Endosteal strut augment reduces complications associated with proximal humeral locking plates

Affiliations

Endosteal strut augment reduces complications associated with proximal humeral locking plates

Andrew S Neviaser et al. Clin Orthop Relat Res. 2011 Dec.

Abstract

Background: Locking-plate technology has renewed interest in plate fixation for treating proximal humerus fractures. Complications associated with these devices, including loss of reduction, screw cutout, and intra-articular penetration, are frequent. Establishing a second column of support may reduce complications and improve clinical outcome scores.

Questions/purposes: We asked whether addition of an endosteal cortical allograft strut, used as an augment to locking-plate fixation for displaced proximal humerus fractures, would reduce complications and improve clinical outcome scores.

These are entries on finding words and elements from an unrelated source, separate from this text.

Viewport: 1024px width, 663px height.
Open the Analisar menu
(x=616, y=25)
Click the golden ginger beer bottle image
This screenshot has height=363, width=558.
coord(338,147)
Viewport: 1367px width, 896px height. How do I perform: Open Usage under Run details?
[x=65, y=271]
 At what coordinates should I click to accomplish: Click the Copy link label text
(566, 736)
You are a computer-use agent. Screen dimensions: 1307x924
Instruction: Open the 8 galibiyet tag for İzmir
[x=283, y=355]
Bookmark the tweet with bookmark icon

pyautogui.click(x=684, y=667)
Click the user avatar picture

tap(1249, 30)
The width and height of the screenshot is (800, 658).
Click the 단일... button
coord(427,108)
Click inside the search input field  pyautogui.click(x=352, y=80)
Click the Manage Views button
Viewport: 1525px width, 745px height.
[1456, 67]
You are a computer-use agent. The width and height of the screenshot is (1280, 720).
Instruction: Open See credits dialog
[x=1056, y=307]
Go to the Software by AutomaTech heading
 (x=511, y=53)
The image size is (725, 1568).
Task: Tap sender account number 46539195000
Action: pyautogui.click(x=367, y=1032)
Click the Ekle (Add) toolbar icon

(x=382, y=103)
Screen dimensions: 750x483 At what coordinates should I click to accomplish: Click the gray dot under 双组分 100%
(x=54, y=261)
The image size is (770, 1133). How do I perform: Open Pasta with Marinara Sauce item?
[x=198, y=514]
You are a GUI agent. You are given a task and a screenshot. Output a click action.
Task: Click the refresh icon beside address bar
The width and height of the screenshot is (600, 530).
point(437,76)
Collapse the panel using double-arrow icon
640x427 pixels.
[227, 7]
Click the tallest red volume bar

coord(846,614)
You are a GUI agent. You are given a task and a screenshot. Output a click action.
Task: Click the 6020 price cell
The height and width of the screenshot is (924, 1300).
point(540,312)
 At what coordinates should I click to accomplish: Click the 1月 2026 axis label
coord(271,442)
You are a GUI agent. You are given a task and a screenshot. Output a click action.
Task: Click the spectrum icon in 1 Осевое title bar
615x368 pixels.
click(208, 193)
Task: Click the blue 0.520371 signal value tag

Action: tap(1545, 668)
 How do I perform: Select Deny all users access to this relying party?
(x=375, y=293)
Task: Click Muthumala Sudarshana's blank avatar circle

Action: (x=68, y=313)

Patients and methods: We retrospectively reviewed the charts and radiographs of 38 patients treated by this method. All patients were evaluated with serial radiographs, as well as the Disabilities of the Arm, Shoulder, and Hand and Constant-Murley scores. There were seven two-part, 19 three-part, and 12 four-part fractures. The minimum followup was 49 weeks (average, 75 weeks; range, 49-155 weeks).

Results: No patient had intra-articular screw penetration or cutout. No patient had complete osteonecrosis, but one had partial osteonecrosis. The reduction was lost in one patient. The mean Disabilities of the Arm, Shoulder, and Hand score was 15 (range, 0-66.4). The mean Constant-Murley score was 87 (range, 51-95).

Conclusions: Low rates of complication and high clinical outcome scores can be achieved when treating complex proximal humerus fractures with locking-plate fixation and an endosteal strut augment.

Level of evidence: Level IV, therapeutic study. See Guidelines for Authors for a complete description of levels of evidence.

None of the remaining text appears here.